Driving substantially under the posted speed limit is not itself unlawful. In fact, it is sometimes required by G.S. 20-141(a), which states that “[n]o person shall drive a vehicle on a highway or in a public vehicular area at a speed greater than is reasonable and prudent under the conditions then existing.” On the other hand, in some circumstances, driving slowly may constitute obstruction of traffic under G.S. 20-141(h) (“No person shall operate a motor vehicle on the highway at such a slow speed as to impede the normal and reasonable movement of traffic.”). Furthermore, the fact that a driver is proceeding unusually slowly may contribute to reasonable suspicion that the driver is impaired. See, e.g., State v. Bonds, 139 N.C. App. 627 (2000) (driver’s blank look, slow speed, and the fact that he had his window down in cold weather provided reasonable suspicion; opinion quotes NHTSA regarding the connection between slow speeds, blank looks, and DWI); State v. Aubin, 100 N.C. App. 628 (1990) (fact that defendant slowed to 45 mph on I-95 and weaved within his lane supported reasonable suspicion of DWI); State v. Jones, 96 N.C. App. 389 (1989) (although the defendant did not commit a traffic infraction, “his driving 20 miles per hour below the speed limit and weaving within his lane were actions sufficient to raise a suspicion of an impaired driver in a reasonable and experienced [officer’s] mind”).

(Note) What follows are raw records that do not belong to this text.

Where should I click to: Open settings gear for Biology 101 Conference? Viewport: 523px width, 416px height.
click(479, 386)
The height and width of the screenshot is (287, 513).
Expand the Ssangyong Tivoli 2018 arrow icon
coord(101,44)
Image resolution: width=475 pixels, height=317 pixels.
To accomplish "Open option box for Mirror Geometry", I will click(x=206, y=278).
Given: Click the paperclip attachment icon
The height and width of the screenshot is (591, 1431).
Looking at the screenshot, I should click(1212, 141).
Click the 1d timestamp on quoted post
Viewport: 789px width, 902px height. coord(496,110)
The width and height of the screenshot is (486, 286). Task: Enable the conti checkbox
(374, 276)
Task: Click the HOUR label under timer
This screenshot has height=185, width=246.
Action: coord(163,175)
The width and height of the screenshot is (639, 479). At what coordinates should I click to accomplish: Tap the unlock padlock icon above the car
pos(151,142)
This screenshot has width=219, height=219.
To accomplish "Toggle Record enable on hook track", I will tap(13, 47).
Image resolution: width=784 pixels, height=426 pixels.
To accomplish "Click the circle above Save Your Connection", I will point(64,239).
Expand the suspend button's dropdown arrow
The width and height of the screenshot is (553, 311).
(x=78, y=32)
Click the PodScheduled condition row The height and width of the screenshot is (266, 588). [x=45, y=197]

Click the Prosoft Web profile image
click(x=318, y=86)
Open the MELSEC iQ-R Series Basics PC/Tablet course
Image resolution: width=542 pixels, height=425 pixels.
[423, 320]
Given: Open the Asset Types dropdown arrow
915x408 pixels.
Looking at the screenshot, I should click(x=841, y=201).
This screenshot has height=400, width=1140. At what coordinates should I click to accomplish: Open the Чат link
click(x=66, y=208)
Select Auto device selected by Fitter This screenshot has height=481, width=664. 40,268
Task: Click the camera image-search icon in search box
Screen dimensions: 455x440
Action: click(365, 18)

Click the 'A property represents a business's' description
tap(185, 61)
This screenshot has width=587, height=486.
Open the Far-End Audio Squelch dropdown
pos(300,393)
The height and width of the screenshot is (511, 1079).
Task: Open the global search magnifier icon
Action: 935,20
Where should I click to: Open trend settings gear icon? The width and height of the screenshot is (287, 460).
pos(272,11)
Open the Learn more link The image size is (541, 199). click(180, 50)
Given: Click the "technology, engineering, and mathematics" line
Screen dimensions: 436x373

Whether slow speed alone is sufficient to provide reasonable suspicion of impairment is not completely settled in North Carolina. The state supreme court seemed to suggest that it might be in State v. Styles, 362 N.C. 412 (2008) (“For instance, law enforcement may observe certain facts that would, in the totality of the circumstances, lead a reasonable officer to believe a driver is impaired, such as weaving within the lane of travel or driving significantly slower than the speed limit.”), but the court of appeals stated that it is not in an unpublished decision, State v. Brown, 2010 WL 3860440 (N.C. Ct. App. Oct. 5, 2010) (unpublished) (stating that traveling 10 m.p.h. below the speed limit is not alone enough to create reasonable suspicion, but finding reasonable suspicion based on speed, weaving, and the late hour). The weight of authority in other states is that it is not. See, e.g., State v. Bacher, 867 N.E.2d 864 (Ohio Ct. App. 1 Dist. 2007) (holding that “slow travel alone [in that case, 23 m.p.h. below the speed limit on the highway] does not create a reasonable suspicion,” and collecting cases from across the country).
It is also unclear just how slowly a driver must be travelling in order to raise suspicions. Of course, driving a few miles per hour under the posted limit is not suspicious. State v. Canty, __ N.C. App. __, 736 S.E.2d 532 (2012) (fact that vehicle slowed to 59/65 upon seeing officers did not provide reasonable suspicion). Ten miles per hour under the limit, however, may be enough to contribute to suspicion. State v. Brown, supra (finding reasonable suspicion where defendant was driving 10 m.p.h. under the speed limit and weaving within lane); State v. Bradshaw, 2009 WL 2369281 (N.C. Ct. App. Aug. 4, 2009) (unpublished) (late hour, driving 10 m.p.h. below the limit, and abrupt turns provided reasonable suspicion). Certainly, the more sustained and the more pronounced the slow driving, the greater the suspicion.